The dollar traded above sh3,000 on Tuesday and held there by the time of publication. This is the highest the dollar has been against the shilling.
There was very little we could do about it.
During the financial crisis in 2008 the US decided that to jump start the economy they would risk the threat of inflation and pump more and more dollars into the economy. They called it Quantitative Easing.
This and other interventions got the economy back on its feet and last year the US Federal Reserve – the central bank, announced it would start mopping up the excess dollars as the economy was on a steady growth path. The effect of this announcement and subsequent actions have strengthened the dollar.
However the other major economies – Europe and Japan, held back on their own Quantitative Easing programs hoping their economies would just recover organically. They did not. So at the end of last year Japan kicked off its own program and Europe started in March.
So while the dollar is strengthening the other major currencies are weakening against it.
Locally, the drought has affected coffee exports, which have been down almost a fifth in the first months of the season, which begun in September, compared to the same period last year. In addition, while donor funding has returned the taps have not been fully opened. While our supply of dollars is not as healthy as it was a year or two ago, our demand for imported goods and fuel continues to grow unabated.
The usual suspects -- the importers, are jumping up and down calling for government and the central bank to do something about the galloping dollar.
"The best the Bank of Uganda can do – and they know it, is to moderate the movement of the shilling either upward or downward, so there are no dramatic jumps in the value of the shilling either way. To try and hold the shilling to certain rate would be a fool’s errand....

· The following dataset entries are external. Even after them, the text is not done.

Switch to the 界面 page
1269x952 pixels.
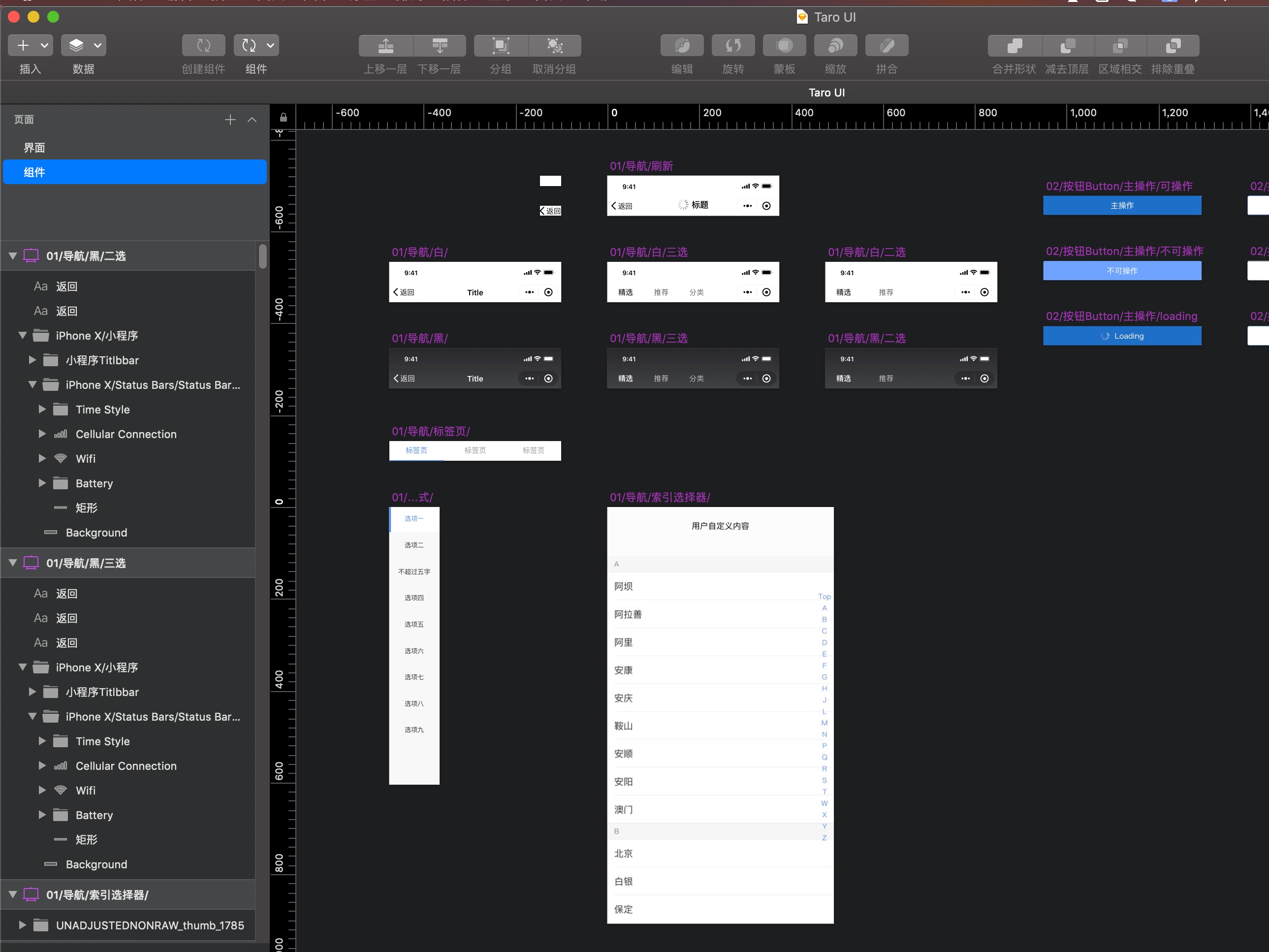pos(34,147)
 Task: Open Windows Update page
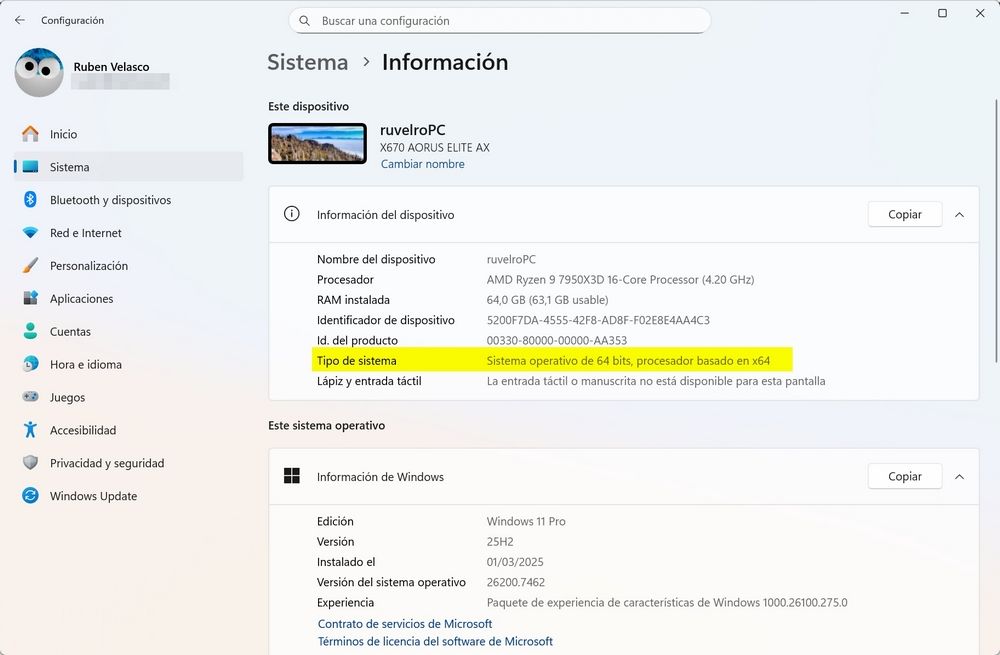93,496
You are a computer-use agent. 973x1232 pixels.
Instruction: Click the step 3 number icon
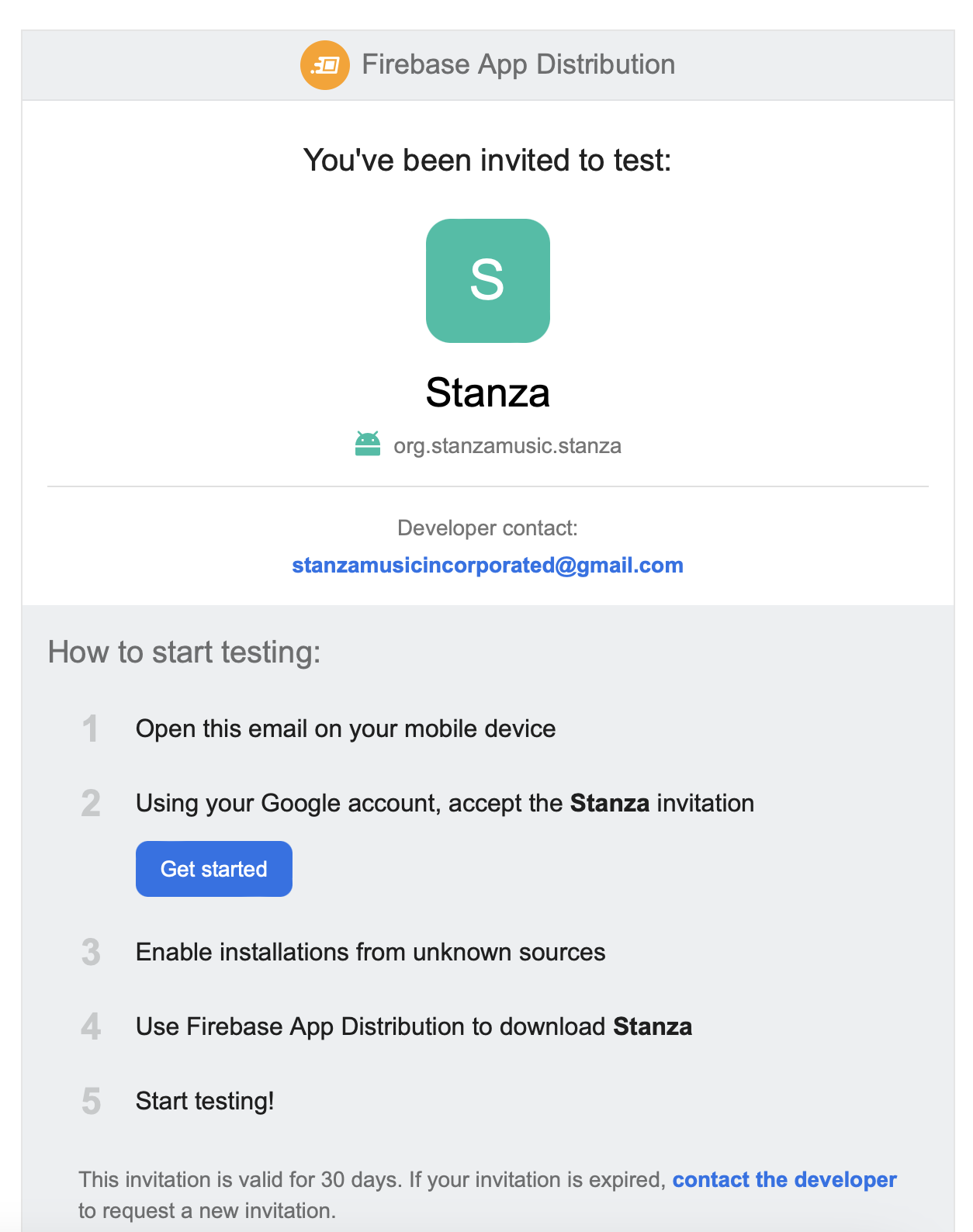tap(91, 953)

To hold the shilling to say sh2000 to the dollar would require that the central bank flood the market with dollars, which they would have bought using shillings. The artificial supply – supported by no production, would only last for a while before either the central bank gives up or runs out of reserves to sustain the defence of the shilling. At that point the shilling would suffer a spectacular collapse, possibly shoot past sh3,000 and who knows even touch sh4000 before the forces of supply and demand return it to a more sustainable level.
In 2011 the Swiss National Bank (SNB) declared it would hold the Franc from appreciating against the Euro, whose economy was in throes of depression following the global financial crisis.
At the end of last year, four years and $400b later, the Swiss gave up their defence and the Franc gained 30 percent in one day against the Euro. Imagine if the Uganda shilling jumped from sh3,000 to sh3,900 in one day against the dollar? Mayhem!
Central bank interventions are often the equivalent of treating a deep wound with a plaster. One would only be treating the symptom and not the real cause.
There are no short cuts.
To shield ourselves from the vagaries of the market two things must happen.
One, we have to produce more. And we are not talking about incremental improvements in production, but exponential leaps.
Secondly, with increased production agro-processing will become a more viable proposition. We need to process these products in order to have better control of the market prices. When the world price of coffee drops, like it did in the late 1990s from $4.00 to $0.40 a kilo, we did not see a corresponding drop in the price of instant coffee, if anything it has continued to rise ever since.
"The way our economy is structured, based on huge donor inflows and exportation of raw materials, we can expect that we will every so often suffer these fluctuations against international currencies. The antidote of course is to reduce donor dependency and add value to our exports...
Restructuring the economy is a long term project that will involve reforming the land tenure system, the resuscitation of the cooperative movement, the reskilling of our manpower and the rejigging of the financial system.
Of course in the short term it is much less painful to seat on our hands just allow things to take their own course. It really is too hard and potentially politically expensive to do what needs to be done, but we put off the necessary to our own detriment.